**Task requirements:** The exercise calls for the lines from the one containing "比賽 (452, 932)" to the end of the data below to be output exactly, pictures excluded.

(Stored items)
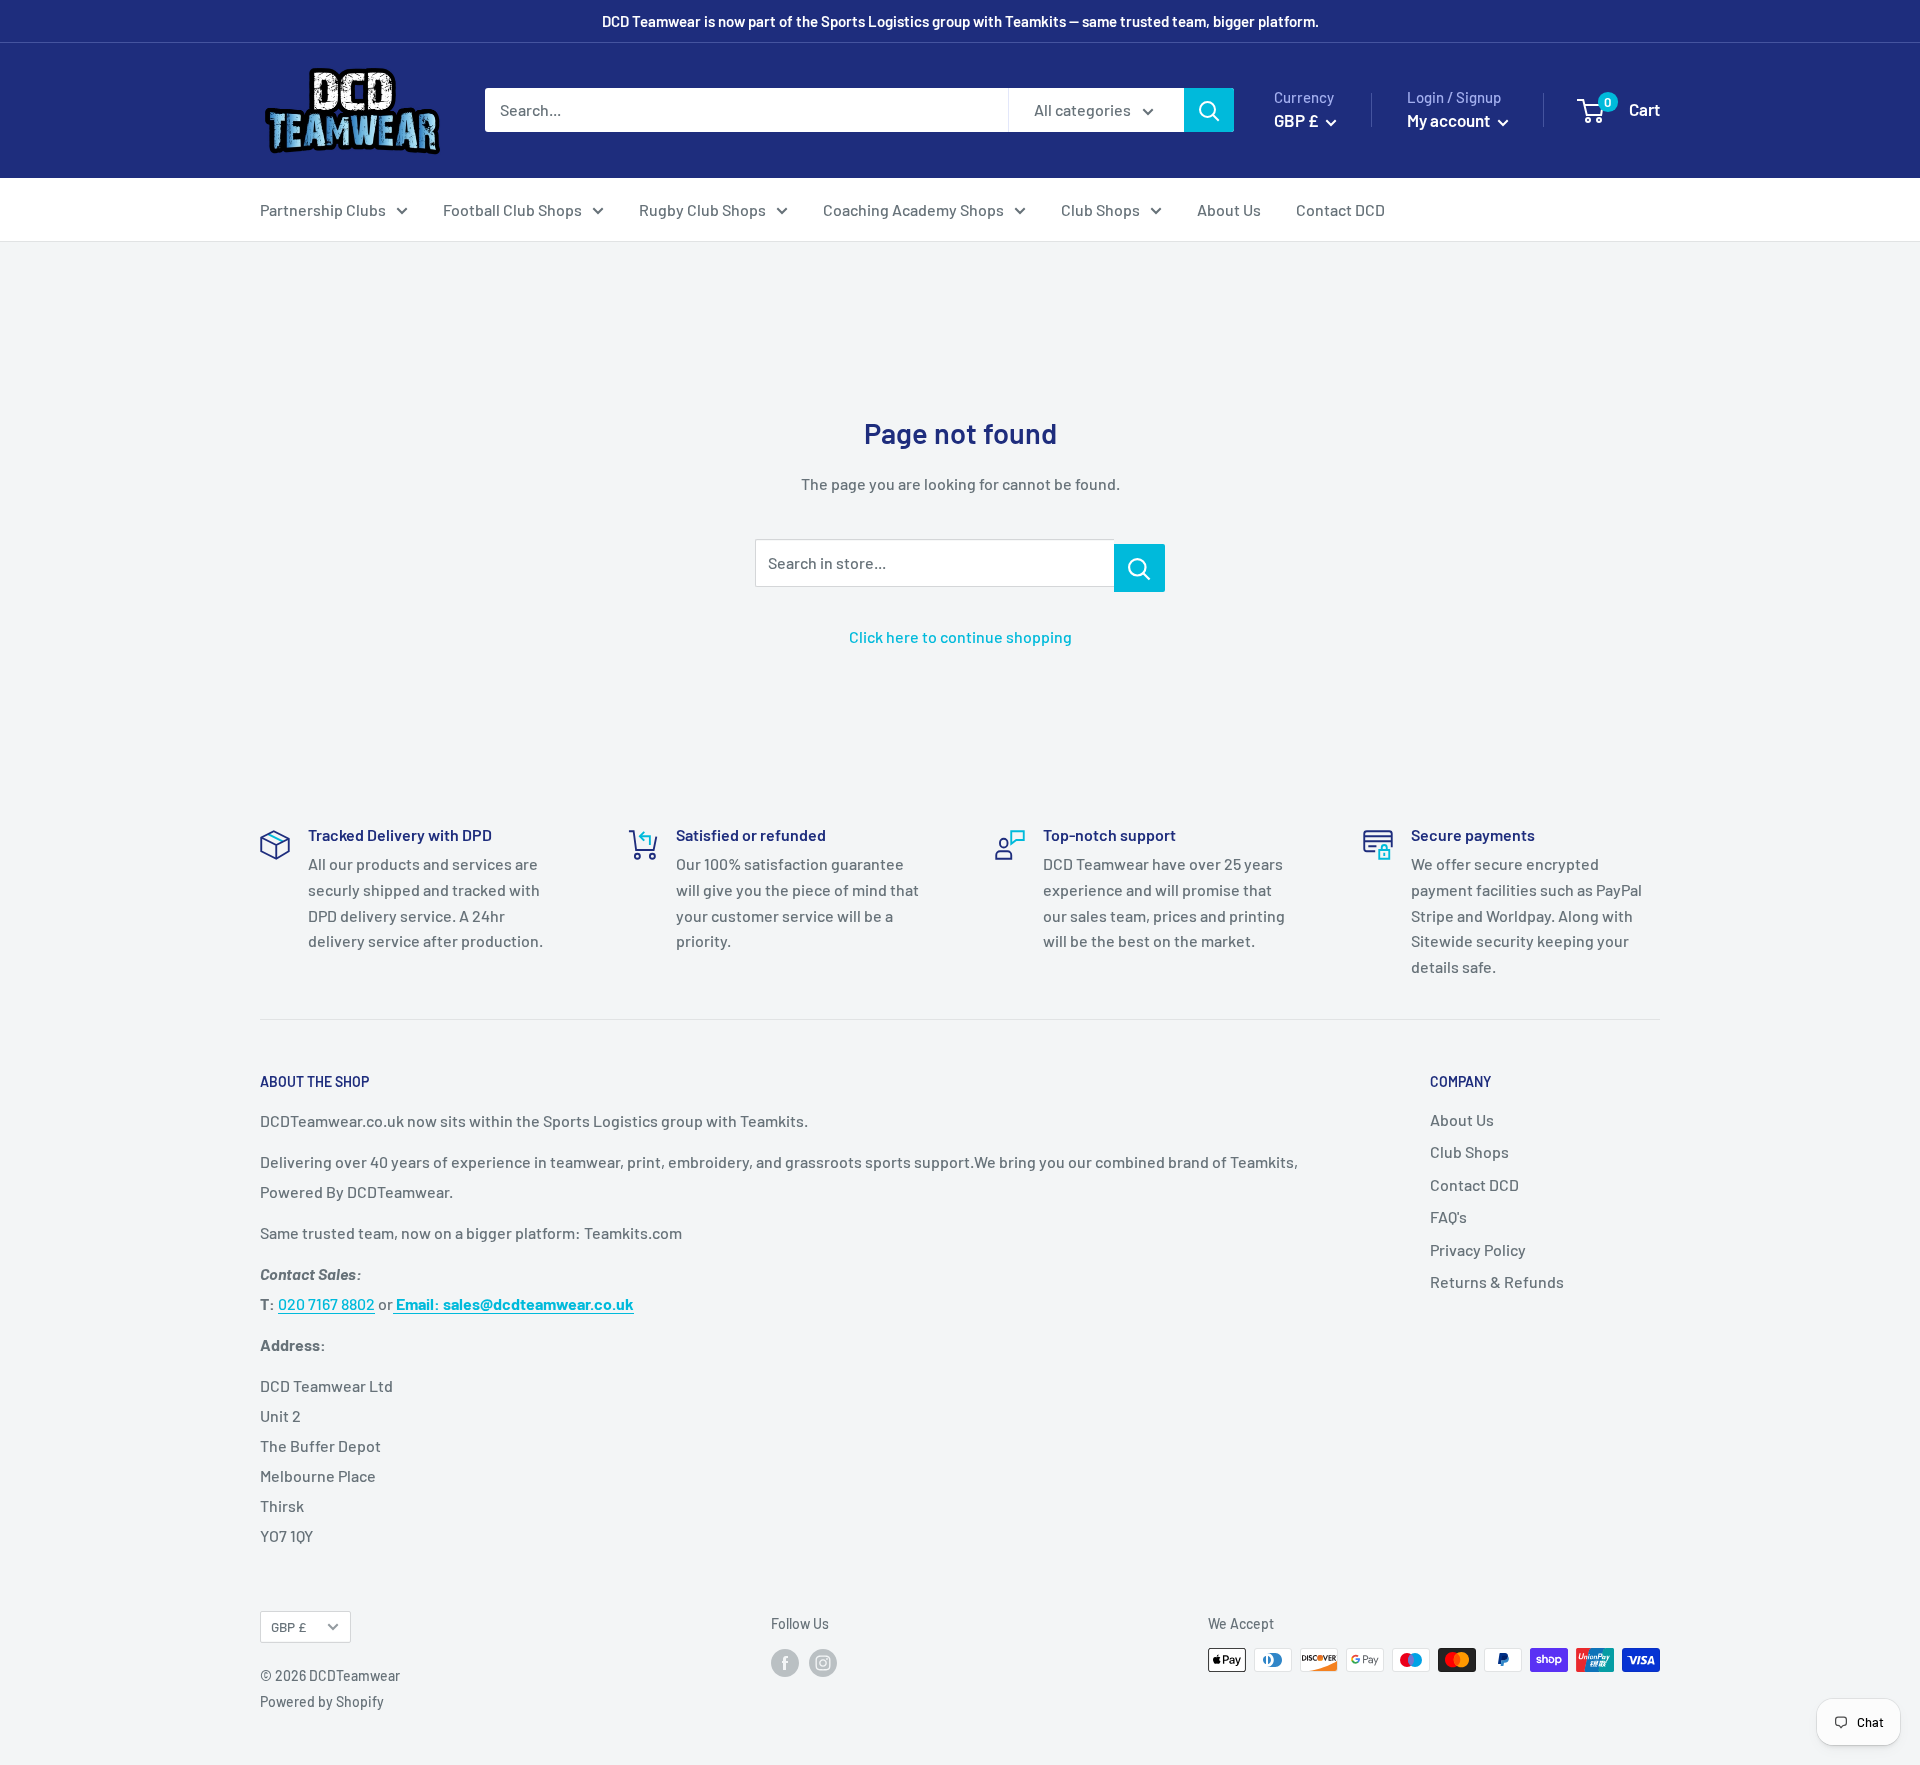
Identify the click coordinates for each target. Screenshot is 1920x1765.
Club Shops (1100, 209)
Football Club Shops (512, 209)
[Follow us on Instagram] (823, 1662)
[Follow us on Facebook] (785, 1662)
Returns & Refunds (1497, 1281)
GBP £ (288, 1626)
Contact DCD (1340, 209)
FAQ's (1448, 1216)
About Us (1229, 209)
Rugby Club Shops (702, 209)
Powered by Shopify (322, 1701)
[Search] (1209, 110)
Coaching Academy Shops (913, 209)
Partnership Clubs (323, 209)
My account (1450, 120)
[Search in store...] (1139, 568)
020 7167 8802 (326, 1303)
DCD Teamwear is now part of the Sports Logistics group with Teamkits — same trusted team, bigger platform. (960, 21)
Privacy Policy (1478, 1249)
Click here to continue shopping (960, 636)
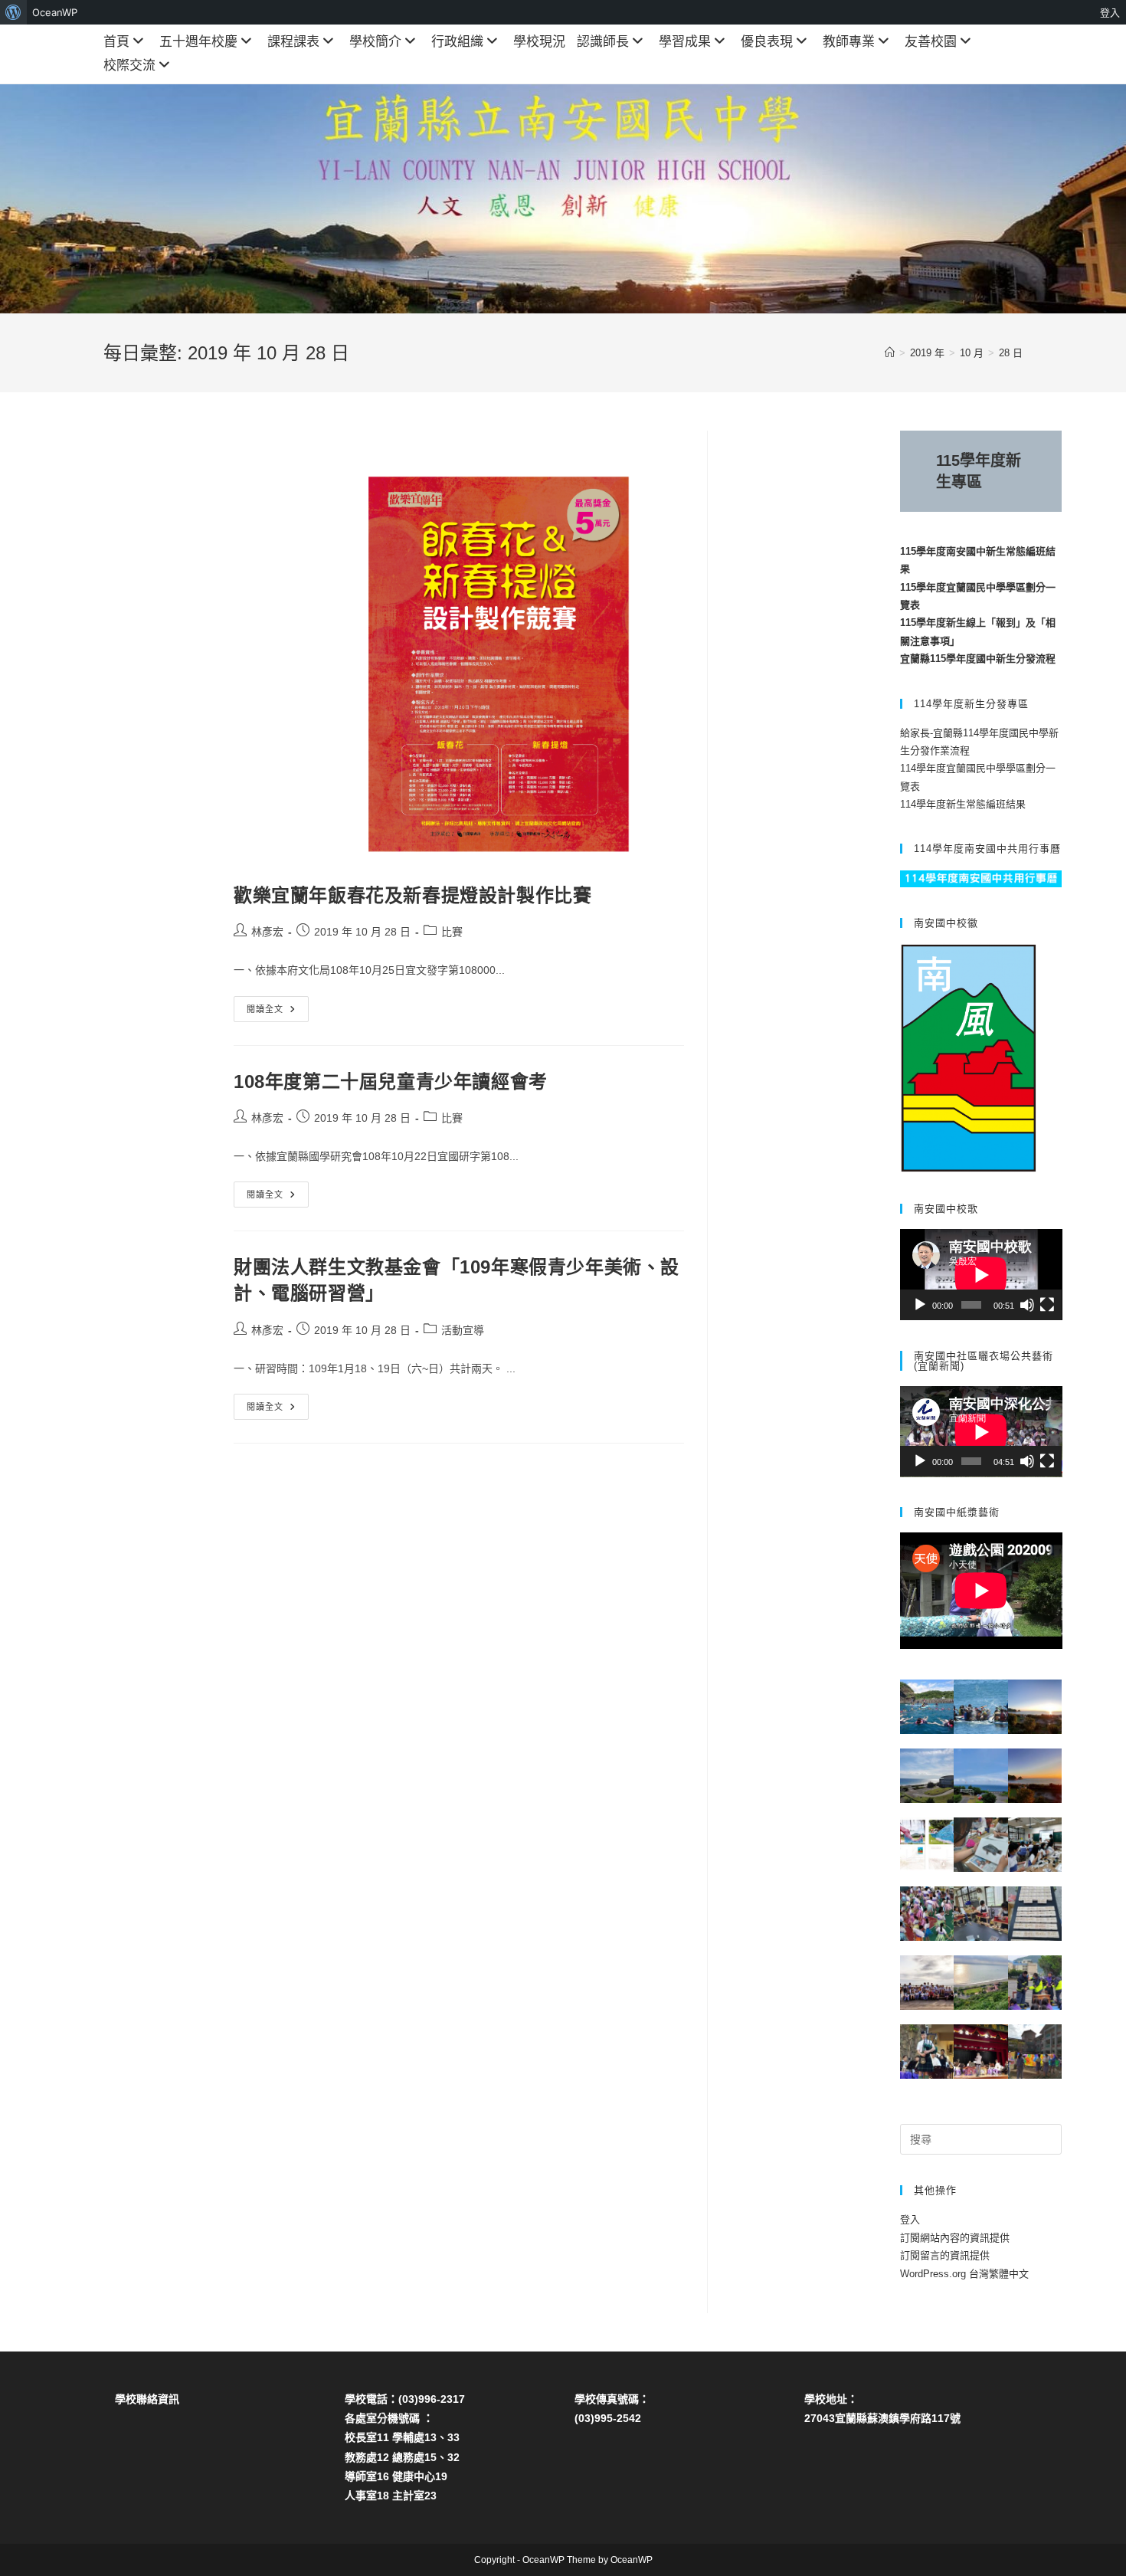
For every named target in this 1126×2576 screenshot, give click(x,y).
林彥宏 (267, 932)
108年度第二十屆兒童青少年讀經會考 (391, 1081)
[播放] (920, 1305)
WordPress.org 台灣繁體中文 (964, 2273)
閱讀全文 (270, 1012)
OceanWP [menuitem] (54, 12)
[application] (981, 1274)
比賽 (452, 932)
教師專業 (849, 41)
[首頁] (890, 353)
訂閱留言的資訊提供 (945, 2255)
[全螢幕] (1047, 1305)
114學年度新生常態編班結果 (963, 804)
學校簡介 (375, 41)
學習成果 (685, 41)
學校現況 (539, 41)
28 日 (1011, 353)
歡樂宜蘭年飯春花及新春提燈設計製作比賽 (412, 895)
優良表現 (767, 41)
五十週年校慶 (198, 41)
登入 (910, 2219)
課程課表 (293, 41)
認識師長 (603, 41)
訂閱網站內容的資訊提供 (955, 2237)
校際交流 (129, 65)
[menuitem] (13, 12)
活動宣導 (462, 1330)
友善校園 (931, 41)
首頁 (116, 41)
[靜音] (1027, 1305)
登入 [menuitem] (1110, 12)
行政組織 (457, 41)
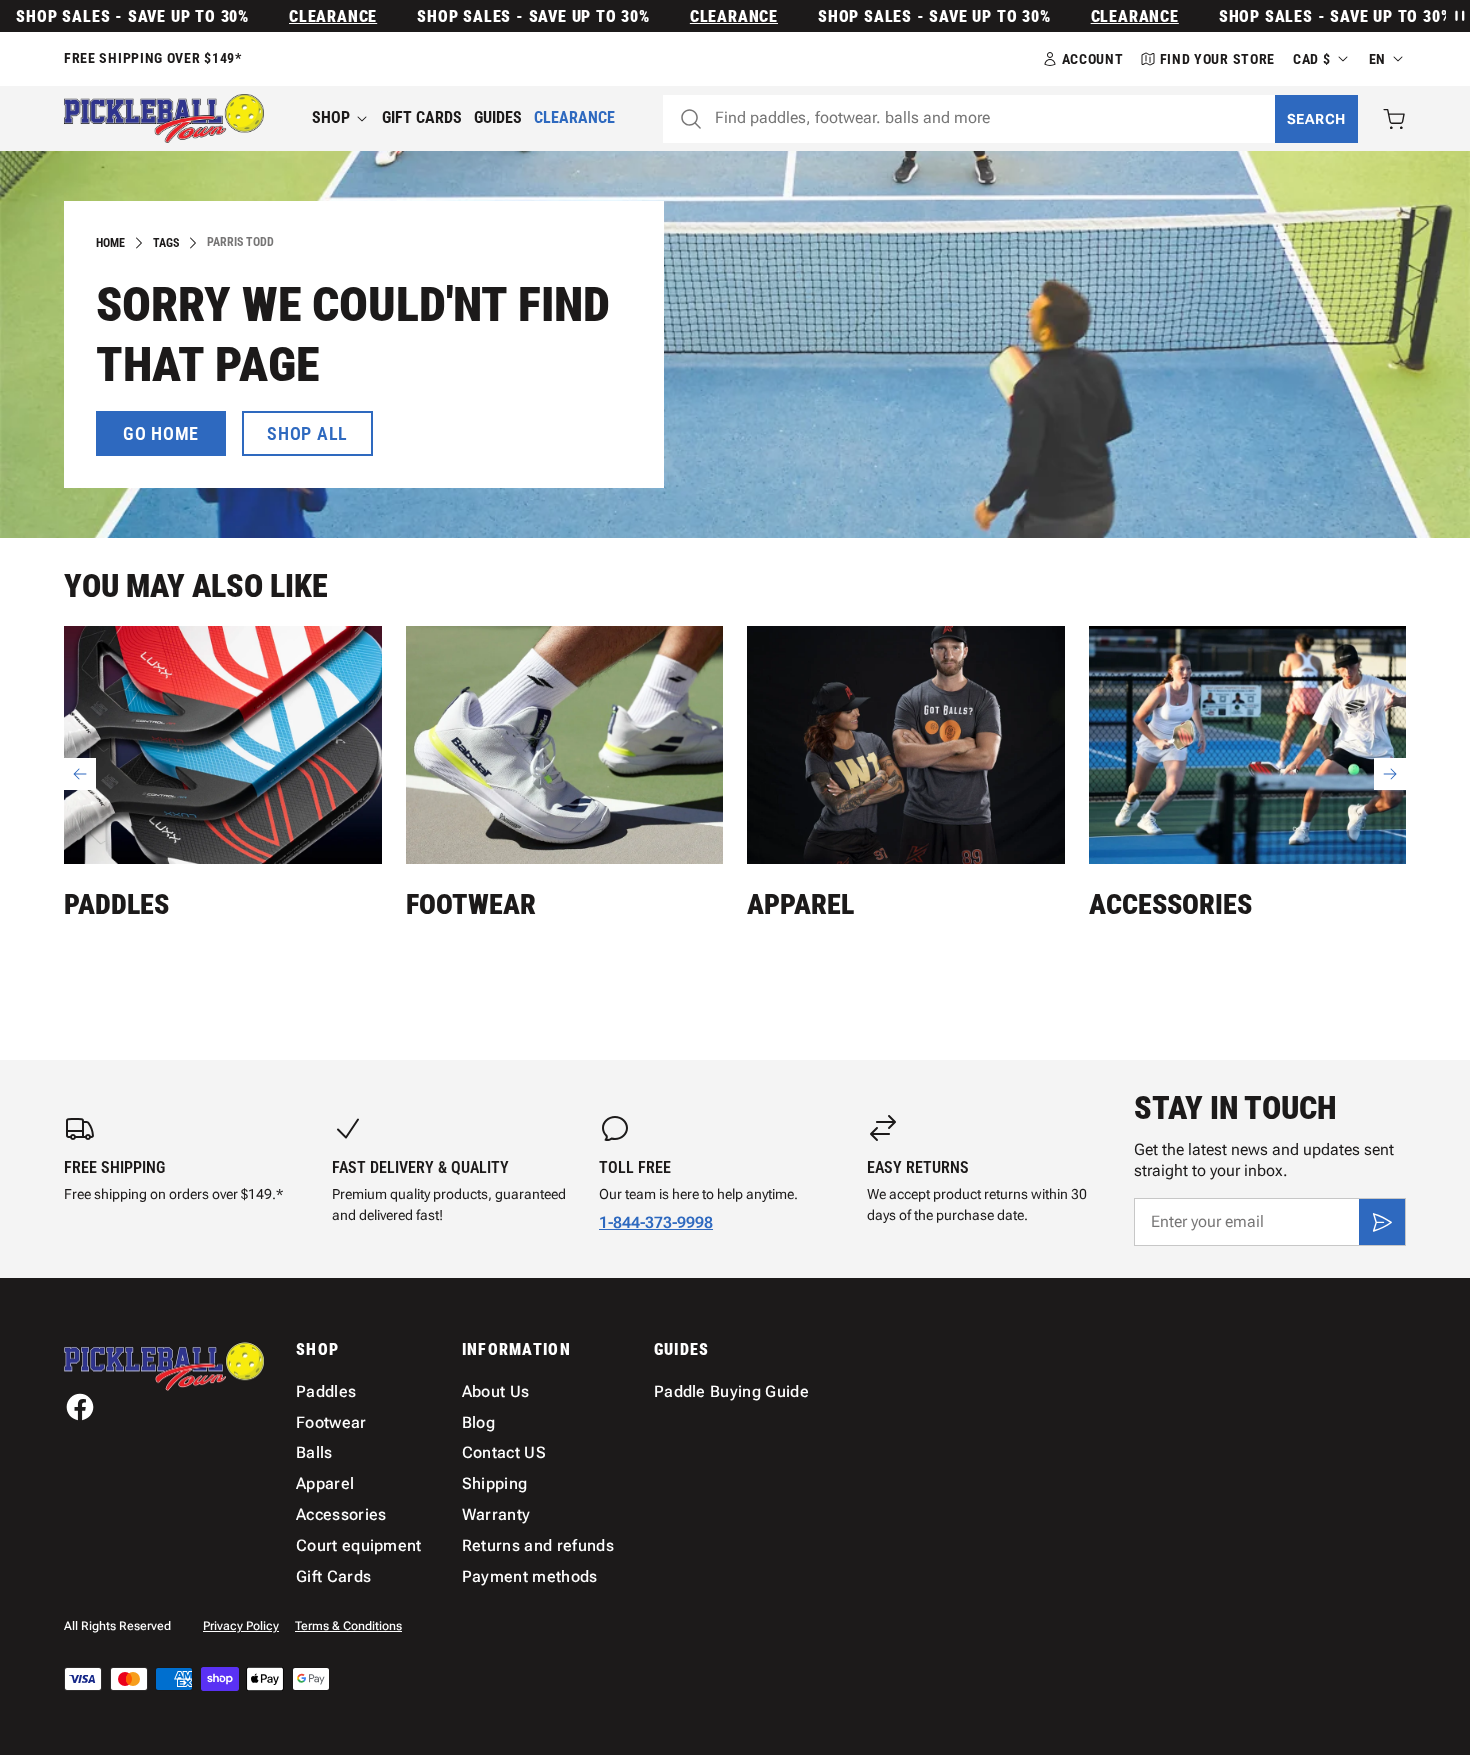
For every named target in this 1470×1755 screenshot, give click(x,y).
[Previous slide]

**Solution below:**
比賽 (452, 932)
教師專業 (849, 41)
[首頁] (890, 353)
訂閱留言的資訊提供 (945, 2255)
[全螢幕] (1047, 1305)
114學年度新生常態編班結果 (963, 804)
學校簡介 (375, 41)
學習成果 (685, 41)
學校現況 (539, 41)
28 日 (1011, 353)
歡樂宜蘭年飯春花及新春提燈設計製作比賽 (412, 895)
優良表現 (767, 41)
五十週年校慶 (198, 41)
登入 (910, 2219)
課程課表 (293, 41)
認識師長 (603, 41)
訂閱網站內容的資訊提供 (955, 2237)
校際交流 (129, 65)
[menuitem] (13, 12)
活動宣導 (462, 1330)
友善校園 (931, 41)
首頁 (116, 41)
[靜音] (1027, 1305)
登入 [menuitem] (1110, 12)
行政組織 (457, 41)
For every named target in this 1470×1755 screenshot, give click(x,y).
[Previous slide]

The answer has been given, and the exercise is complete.